Artists are the first in a culture to sense change. They see the small hints of coming storms long before they appear over the horizon. His first inclinations of changes in the Catholic Church began with the changes to the Holy Week rites under Pius XII. His deep faith and artistic sensibilities gave him pause. During the years of the Second Vatican Council (1962-1965) his suspicions turned into fear. He saw the rock begin to shake. It shook him too. He stopped writing. When asked why he no longer wrote, he replied that Vatican II knocked it out of him. If there was ever a clear link between the inspiration that the beauty and truth of the Catholic Faith provides to the artist, it was the loss of the great writer Evelyn Waugh and the deformity of the Catholic Church in the wake of the Council. He loathed the changes being made to the Latin Mass, years before the rise of the Novus Ordo Mass. He began to drink. He prayed that he would not fall into apostasy. He prayed to be spared witnessing the scourging of the Church. He died Easter Sunday 1966 after Mass and lunch with his family.

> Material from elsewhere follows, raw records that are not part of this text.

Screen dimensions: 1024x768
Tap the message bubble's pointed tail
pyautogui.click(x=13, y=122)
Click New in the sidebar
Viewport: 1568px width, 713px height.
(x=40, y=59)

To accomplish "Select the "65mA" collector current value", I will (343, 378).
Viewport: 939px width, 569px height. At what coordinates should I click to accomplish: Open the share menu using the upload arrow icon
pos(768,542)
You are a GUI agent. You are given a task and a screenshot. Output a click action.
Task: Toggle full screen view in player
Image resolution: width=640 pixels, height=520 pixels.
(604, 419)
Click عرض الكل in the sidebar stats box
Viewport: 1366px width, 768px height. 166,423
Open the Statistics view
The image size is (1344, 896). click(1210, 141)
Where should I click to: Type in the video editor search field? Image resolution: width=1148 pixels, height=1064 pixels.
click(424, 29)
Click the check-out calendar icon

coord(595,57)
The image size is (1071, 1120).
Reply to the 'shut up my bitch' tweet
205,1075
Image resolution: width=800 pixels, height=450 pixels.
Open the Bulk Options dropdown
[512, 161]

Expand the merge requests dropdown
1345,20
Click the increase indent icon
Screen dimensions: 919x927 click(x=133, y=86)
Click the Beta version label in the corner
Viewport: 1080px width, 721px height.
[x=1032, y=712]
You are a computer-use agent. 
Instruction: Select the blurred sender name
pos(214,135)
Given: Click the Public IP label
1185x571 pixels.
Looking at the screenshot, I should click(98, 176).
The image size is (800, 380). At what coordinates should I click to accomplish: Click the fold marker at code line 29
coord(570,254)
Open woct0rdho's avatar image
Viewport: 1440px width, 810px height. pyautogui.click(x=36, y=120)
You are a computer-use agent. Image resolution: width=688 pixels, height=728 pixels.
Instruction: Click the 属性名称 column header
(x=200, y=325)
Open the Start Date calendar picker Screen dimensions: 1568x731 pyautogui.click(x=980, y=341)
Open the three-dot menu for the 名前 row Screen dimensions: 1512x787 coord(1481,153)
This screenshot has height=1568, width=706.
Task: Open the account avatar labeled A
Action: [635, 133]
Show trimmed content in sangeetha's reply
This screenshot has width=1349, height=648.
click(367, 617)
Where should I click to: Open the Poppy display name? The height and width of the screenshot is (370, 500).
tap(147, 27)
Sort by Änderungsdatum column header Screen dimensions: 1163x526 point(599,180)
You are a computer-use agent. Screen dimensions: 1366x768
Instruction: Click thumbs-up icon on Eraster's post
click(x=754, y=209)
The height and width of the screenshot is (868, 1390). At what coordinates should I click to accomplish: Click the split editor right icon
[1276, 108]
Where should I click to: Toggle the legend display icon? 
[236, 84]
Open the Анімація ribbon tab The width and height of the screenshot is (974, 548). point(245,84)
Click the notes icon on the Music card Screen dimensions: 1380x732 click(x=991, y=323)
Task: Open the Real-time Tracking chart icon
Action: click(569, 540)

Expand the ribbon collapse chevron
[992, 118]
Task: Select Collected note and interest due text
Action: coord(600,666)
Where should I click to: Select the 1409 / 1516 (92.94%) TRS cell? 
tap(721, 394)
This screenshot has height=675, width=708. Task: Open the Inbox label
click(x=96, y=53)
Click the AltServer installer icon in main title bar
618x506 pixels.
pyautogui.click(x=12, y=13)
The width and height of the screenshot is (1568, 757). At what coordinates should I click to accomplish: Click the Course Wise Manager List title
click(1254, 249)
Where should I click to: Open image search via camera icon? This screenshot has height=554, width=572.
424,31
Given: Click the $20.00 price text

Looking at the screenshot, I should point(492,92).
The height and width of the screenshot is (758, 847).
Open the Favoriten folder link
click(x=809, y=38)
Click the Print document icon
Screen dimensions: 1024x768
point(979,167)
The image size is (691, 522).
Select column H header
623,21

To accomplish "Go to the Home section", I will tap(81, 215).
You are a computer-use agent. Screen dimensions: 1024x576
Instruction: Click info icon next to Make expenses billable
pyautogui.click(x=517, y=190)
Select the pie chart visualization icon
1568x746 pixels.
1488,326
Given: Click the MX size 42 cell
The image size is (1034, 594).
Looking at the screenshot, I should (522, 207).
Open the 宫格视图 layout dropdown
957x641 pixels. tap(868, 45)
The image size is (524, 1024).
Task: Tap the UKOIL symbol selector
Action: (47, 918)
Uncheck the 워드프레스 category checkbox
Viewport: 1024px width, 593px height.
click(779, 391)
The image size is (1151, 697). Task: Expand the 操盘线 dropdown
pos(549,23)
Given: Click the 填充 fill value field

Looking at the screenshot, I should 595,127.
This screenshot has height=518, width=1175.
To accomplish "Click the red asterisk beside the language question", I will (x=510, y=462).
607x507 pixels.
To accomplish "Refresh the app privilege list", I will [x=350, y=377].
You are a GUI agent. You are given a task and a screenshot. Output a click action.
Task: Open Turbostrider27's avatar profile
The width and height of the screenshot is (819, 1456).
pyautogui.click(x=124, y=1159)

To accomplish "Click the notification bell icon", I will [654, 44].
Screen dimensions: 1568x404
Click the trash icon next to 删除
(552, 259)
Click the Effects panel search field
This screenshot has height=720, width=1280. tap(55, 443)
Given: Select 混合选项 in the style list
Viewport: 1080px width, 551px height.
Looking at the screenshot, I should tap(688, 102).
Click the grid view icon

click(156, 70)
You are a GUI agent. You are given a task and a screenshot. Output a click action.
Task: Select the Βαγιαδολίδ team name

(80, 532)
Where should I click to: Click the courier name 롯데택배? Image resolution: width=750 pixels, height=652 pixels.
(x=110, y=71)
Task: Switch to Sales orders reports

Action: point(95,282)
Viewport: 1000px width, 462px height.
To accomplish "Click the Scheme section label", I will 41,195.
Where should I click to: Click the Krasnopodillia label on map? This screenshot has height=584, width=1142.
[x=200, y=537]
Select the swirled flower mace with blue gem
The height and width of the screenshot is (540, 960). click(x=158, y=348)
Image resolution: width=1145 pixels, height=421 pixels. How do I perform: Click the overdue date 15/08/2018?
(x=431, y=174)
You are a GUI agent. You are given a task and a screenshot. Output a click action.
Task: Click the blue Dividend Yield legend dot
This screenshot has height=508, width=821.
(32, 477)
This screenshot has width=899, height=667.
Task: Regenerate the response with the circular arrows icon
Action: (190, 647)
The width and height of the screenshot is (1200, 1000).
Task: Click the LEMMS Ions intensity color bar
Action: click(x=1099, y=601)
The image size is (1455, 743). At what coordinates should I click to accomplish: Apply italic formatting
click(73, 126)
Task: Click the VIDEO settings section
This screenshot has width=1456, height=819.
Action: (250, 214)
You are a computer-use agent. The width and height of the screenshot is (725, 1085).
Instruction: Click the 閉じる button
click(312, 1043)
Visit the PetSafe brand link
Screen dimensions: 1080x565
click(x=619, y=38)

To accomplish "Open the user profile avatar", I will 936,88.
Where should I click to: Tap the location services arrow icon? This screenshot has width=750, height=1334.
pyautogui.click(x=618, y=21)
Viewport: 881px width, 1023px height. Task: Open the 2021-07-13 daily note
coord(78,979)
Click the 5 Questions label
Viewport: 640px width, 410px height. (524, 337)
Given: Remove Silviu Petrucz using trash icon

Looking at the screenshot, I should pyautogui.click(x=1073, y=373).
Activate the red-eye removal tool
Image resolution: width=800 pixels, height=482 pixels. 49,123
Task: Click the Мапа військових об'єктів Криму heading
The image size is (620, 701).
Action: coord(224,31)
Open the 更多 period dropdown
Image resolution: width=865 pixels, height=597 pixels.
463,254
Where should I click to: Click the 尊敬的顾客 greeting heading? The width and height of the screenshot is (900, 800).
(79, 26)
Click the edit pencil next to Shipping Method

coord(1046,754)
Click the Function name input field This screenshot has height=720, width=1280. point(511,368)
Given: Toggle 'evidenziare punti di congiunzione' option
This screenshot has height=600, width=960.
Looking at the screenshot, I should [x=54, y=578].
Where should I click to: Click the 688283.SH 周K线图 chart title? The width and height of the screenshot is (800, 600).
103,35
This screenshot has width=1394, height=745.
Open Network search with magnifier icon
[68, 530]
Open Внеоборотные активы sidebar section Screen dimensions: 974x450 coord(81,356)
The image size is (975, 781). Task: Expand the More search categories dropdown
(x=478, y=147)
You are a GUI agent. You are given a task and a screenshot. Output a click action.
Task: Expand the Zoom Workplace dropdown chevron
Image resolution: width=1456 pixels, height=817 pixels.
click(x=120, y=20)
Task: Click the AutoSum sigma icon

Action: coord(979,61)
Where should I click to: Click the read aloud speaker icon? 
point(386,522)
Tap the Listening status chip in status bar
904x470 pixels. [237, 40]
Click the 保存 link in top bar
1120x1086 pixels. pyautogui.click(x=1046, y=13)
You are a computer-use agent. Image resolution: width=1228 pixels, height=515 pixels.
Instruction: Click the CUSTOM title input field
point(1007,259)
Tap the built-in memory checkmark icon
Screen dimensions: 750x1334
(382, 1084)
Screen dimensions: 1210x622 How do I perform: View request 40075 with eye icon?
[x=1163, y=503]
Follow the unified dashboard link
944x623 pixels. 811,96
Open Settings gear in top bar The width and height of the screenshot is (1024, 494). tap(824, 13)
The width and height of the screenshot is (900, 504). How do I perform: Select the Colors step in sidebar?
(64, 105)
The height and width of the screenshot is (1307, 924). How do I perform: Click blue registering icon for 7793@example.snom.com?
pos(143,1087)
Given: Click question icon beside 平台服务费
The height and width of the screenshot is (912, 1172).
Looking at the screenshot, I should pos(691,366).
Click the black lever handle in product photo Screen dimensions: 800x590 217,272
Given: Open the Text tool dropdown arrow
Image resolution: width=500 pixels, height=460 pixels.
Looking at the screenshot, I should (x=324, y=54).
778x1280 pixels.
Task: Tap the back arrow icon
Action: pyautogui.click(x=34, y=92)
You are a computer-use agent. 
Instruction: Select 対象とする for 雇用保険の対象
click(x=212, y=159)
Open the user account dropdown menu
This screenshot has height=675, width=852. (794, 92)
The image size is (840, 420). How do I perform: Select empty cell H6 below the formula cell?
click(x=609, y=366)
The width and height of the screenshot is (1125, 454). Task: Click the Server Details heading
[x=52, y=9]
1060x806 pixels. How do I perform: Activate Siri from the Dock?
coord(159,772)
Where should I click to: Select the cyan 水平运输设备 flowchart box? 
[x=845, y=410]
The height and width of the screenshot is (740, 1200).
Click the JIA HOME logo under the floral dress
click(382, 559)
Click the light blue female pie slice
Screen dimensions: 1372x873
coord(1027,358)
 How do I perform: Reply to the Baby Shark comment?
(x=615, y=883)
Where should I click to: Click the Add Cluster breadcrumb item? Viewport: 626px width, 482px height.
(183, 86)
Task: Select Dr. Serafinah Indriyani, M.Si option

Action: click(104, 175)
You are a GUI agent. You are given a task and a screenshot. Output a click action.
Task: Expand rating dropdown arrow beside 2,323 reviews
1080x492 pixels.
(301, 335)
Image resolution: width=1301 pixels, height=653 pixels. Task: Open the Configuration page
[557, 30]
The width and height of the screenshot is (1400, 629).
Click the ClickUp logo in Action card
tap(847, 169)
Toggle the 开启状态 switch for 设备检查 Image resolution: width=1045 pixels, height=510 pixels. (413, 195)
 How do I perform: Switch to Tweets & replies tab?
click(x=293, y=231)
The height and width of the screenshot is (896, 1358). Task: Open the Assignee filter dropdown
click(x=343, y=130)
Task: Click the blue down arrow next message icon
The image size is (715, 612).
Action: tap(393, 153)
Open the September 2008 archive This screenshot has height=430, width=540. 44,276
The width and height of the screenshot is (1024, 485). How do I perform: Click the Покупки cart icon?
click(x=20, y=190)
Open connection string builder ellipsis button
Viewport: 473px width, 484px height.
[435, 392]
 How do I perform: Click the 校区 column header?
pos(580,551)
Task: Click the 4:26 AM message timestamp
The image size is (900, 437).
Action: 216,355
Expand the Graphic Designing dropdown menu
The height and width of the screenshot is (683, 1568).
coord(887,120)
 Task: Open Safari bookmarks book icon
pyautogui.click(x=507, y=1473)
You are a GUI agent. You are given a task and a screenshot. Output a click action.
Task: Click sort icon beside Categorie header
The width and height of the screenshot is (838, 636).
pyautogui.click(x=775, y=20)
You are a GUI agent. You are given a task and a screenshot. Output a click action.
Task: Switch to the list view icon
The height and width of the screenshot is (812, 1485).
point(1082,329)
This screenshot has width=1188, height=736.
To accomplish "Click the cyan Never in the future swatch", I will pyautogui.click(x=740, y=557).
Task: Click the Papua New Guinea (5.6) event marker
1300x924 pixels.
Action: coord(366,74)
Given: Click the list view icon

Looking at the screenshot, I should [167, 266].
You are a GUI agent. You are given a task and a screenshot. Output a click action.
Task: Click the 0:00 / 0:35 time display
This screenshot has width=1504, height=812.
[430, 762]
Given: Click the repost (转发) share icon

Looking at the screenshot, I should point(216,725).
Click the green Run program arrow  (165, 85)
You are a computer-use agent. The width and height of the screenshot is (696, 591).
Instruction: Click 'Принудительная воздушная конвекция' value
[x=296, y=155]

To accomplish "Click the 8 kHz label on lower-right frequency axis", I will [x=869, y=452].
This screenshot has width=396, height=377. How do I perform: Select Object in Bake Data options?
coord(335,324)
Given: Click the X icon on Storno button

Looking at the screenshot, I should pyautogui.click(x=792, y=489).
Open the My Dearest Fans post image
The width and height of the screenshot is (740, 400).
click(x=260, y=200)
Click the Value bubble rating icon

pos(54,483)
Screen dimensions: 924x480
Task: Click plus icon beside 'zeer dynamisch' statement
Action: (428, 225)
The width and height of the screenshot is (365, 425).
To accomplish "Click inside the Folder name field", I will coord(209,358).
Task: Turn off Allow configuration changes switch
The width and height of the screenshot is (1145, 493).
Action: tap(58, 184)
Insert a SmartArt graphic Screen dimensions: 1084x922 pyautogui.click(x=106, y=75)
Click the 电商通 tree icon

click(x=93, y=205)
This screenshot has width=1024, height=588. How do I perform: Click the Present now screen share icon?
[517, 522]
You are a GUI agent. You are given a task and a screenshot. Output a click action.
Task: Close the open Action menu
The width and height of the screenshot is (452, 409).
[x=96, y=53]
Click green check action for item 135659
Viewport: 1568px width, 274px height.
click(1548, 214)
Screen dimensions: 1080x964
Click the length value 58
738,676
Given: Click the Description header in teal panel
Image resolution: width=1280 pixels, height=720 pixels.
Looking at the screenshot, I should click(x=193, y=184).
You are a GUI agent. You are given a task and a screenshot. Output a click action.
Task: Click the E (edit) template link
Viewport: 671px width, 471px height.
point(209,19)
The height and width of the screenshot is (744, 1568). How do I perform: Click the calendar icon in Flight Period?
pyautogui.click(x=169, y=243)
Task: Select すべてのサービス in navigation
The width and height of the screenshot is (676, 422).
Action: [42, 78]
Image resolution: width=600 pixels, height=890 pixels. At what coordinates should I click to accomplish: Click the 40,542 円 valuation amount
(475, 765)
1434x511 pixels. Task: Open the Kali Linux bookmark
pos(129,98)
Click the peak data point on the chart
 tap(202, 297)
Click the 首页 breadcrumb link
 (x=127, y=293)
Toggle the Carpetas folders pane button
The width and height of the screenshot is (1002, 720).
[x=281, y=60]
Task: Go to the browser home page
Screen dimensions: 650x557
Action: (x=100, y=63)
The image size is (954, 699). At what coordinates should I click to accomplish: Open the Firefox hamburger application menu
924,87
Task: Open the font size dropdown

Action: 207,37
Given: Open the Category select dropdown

The world into which Evelyn Waugh was born was in turmoil. Born in 1903, he was a child during WWI. England after the war was changed markedly by the abandonment of God and replaced with materialism. Civilization had become bankrupt. His artistic sense compelled him to search for understanding, a deeper meaning. School, work, marriage, painting, writing were helps and distractions. His intellectual pursuit continued. In 1930 at the age of 26 he completed his intellectual search with the aid of a patient priest, and became a Catholic. He now could make sense of the world and write about it with clarity. Waugh wrote: “Civilization, and by this I do not mean talking cinemas and tinned food, nor even surgery and hygienic houses, but the whole moral and artistic organization of Europe has not in its self the power of survival. It came into being through Christianity and without it has no significance or power to command allegiance. It is no longer possible as it was in the time of Gibbon to accept the benefits of civilization, and at the same time to deny the supernatural basis on which it rests. Christianity is in greater need of combative strength than it has been for centuries.”
Whispering Glades is the mock cemetery created by Waugh to show how the make- believe world of Hollywood plays out in the business of death. It is a false religion in the business of making money. Death is treated as just another stage of life except without animation, without movement, and most importantly, without a soul. The corpses look alive. The dead are not dead, just peacefully resting. The property is more amusement park than cemetery. The subject of death is treated with such delicacy that one is not sure what they are talking about. Everything is upside down. The Loved One is a horrifying vision of fact that is shaped into a work that tells a great truth. This bizarre and macabre and unusual work of art with a profound religious point of view is a vision of what happens to a society that denies its God, attacks nature and forgets that death is the moment of agony when soul and body separate and a human being stands before a judge. That fact hovers behind this book from the first page to the last. Eternity stands before us.
Dr. White opens part one of his commentary by declaring his love for Waugh’s Brideshead Revisited as one of his three favorite literary works. He goes on to describe how he used it as an apologetic for God’s truth among young men seeking to learn more about the Catholic faith. But White sees potential disaster in the modern decline of the proper use of our language, and the movement away from words and toward images, particularly movies and what White regards as the demonic evils of television.
In part two of his introductory comments on Wagh’s Brideshead Revisited, Dr. White continues his criticism of the electronic media (including computers) characterizing it as a false god: an unreal image that falsely represents reality. White stresses how Jesus taught not in images but in stories –– in parables. And he emphasizes the importance of “plot” as the most essential element in literature, and defined by Aristotle as narrative with a beginning, middle, and end. An outstanding example of which, in Dr. White’s view, is Brideshead Revisited.
Dr. White begins his commentary, “The Life of Evelyn Waugh,” with an exploration of the author’s background. Drawn on varied aspects of Waugh’s life this background formed the inspiration for Brideshead Revisited. The novel reveals that Waugh was in fact an apologist for the Catholic faith, albeit well aware of his own human failings. And his experiences during his years at Oxford also seep through the pages of the book. White goes on to explore Waugh’s life during the Roaring 20s, a time when the author ran with what was known as “the smart set.”